The leader of the aliens said, "We come in peace," followed by, "So how do you think Nick Saban will do at Alabama?"
The public is reacting to the new Crimson Tide coach as if he is the Barry Bonds of college football -- beloved at home for what his fans believe he is going to do, hated on the road for his intimidating attitude and for what his detractors believe he did (bend NCAA recruiting rules). I made this comparison from the dais at a charity dinner in Mobile, Ala., last month, and the chill that washed over me didn't come from the air conditioning.
Saban will attempt to prove that he can remake in Tuscaloosa what he built in Baton Rouge, much like another member of the national championship fraternity. Bobby Bowden is attempting to remake at Florida State what he built at, um, Florida State. Bowden rebuilt his offensive staff, bringing in four new coaches led by Saban's former offensive coordinator, Jimbo Fisher, to jump-start an offense that has been dead for a couple of years.
The Atlantic Coast Conference is expected to show new signs of life, too. That is said with no disrespect toward last season's champion, Wake Forest, which provided one of the best story lines of 2007. The Demon Deacons begin this season in their customary position, overshadowed by the Virginia Techs, Miamis and Florida States.
It's not that Wake will find it difficult to duplicate its success in 2007 as much as the feeling that success engendered. Surprising success is the narcotic of sport. It never feels quite so euphoric the next time. Big East commissioner Mike Tranghese has figured this out. He refers to 2007, when a league looked down upon by fans and foes alike took three undefeated teams into November, as "Cinderella."

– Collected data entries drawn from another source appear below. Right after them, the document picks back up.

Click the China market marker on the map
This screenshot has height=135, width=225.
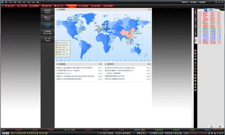pos(130,33)
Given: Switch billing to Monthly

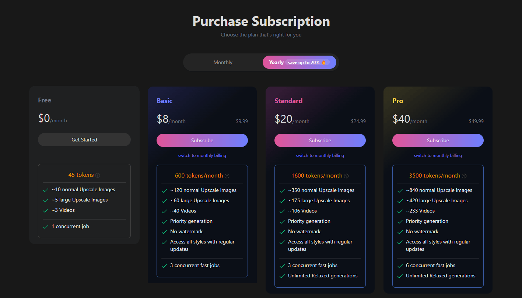Looking at the screenshot, I should 223,63.
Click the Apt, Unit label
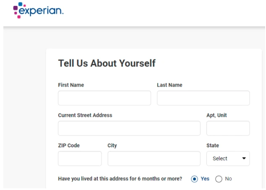This screenshot has height=190, width=266. click(217, 115)
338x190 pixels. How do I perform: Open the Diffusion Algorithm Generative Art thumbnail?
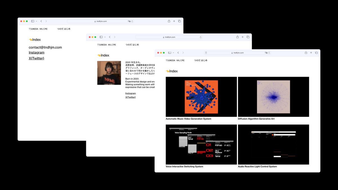click(273, 97)
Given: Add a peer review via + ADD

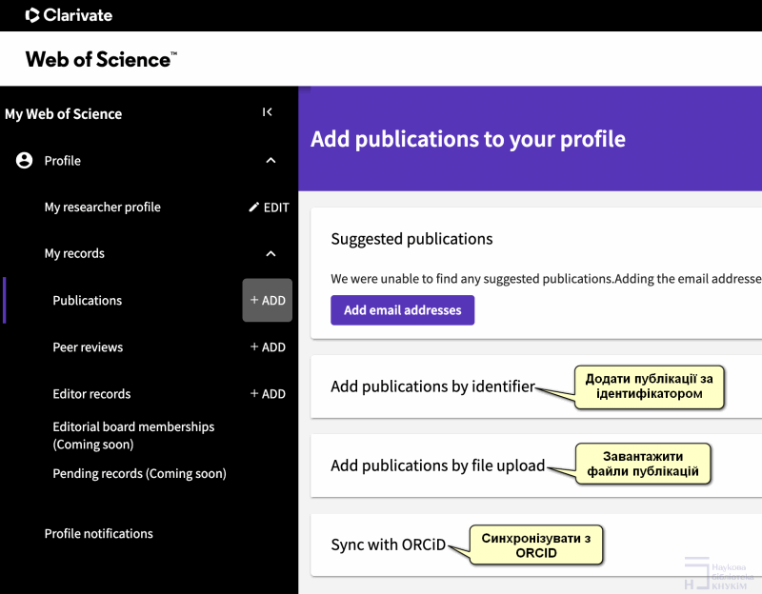Looking at the screenshot, I should click(268, 347).
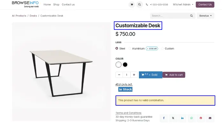Go to Shop menu item
This screenshot has height=125, width=222.
tap(56, 4)
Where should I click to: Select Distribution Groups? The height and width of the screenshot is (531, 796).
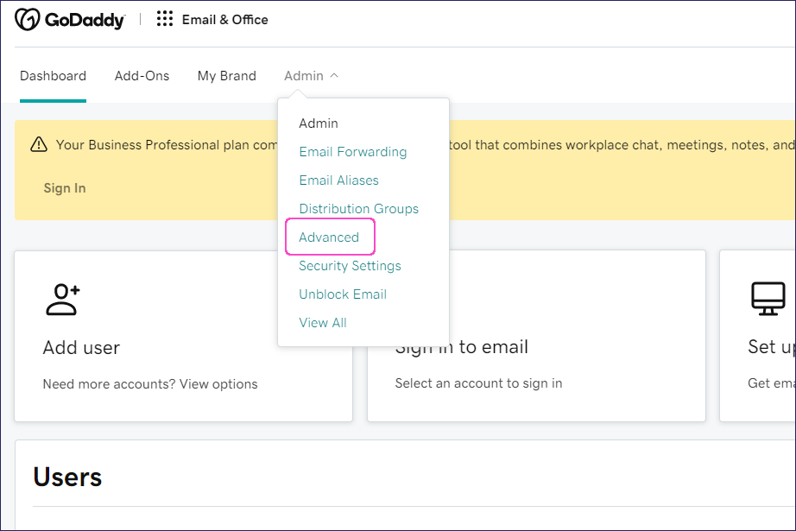pyautogui.click(x=358, y=208)

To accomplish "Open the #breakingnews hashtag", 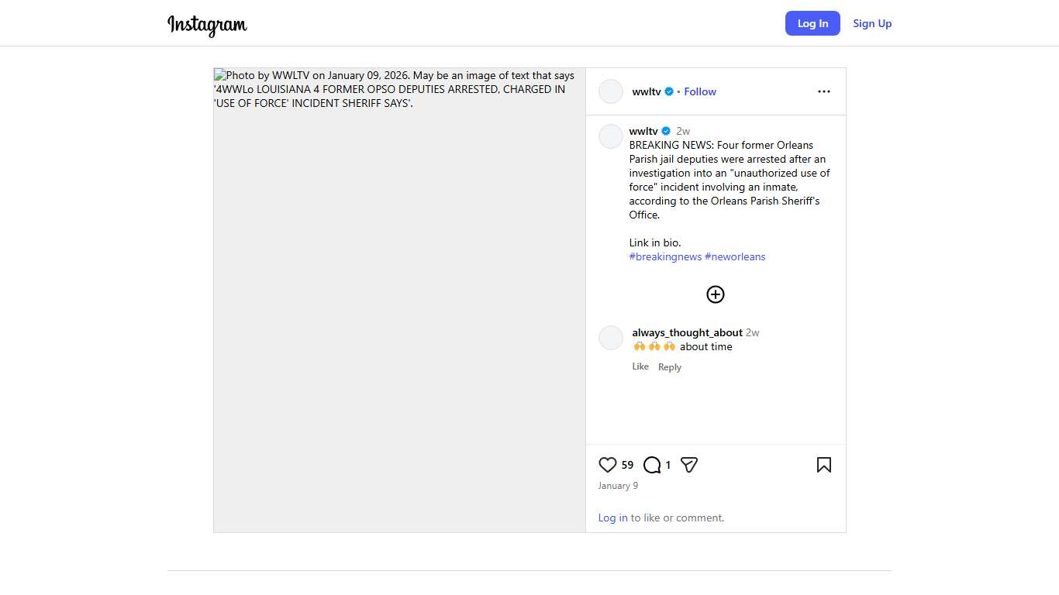I will [665, 256].
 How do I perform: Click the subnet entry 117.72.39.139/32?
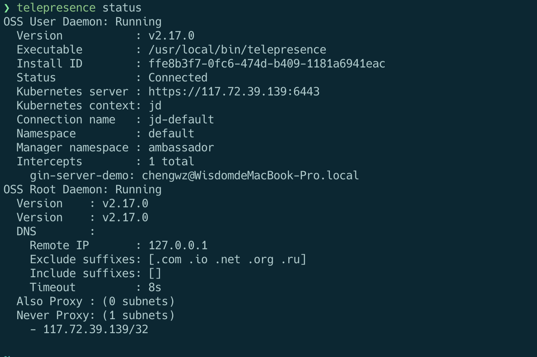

The fairy tale may be over, but the Big East has four genuine Heisman Trophy candidates in Louisville quarterback Brian Brohm, West Virginia tailback Steve Slaton and quarterback Pat White, and Rutgers tailback Ray Rice. Rutgers, as did Wake Forest and, of course, Boise State, proved last season that the have-nots in college football occasionally have quite a lot.
The Broncos' rousing 43-42 overtime victory over Oklahoma in the Fiesta Bowl has raised the profile of all schools in conferences that don't get automatic BCS bids. This season, TCU and Hawaii are the preseason favorites to burst through the BCS doors and earn an at-large bid. The Warriors return 14 starters from an 11-3 team, including quarterback Colt Brennan.
Brennan not only broke the single-season record with 58 touchdown passes in 2007, but he also led Division I-A in passing efficiency (186.0). The senior is expected to contend for the Heisman Trophy, and neither his success nor the rise of his team should come as any surprise in the 2007 season.
After all, Hawaii is the southernmost team in the country.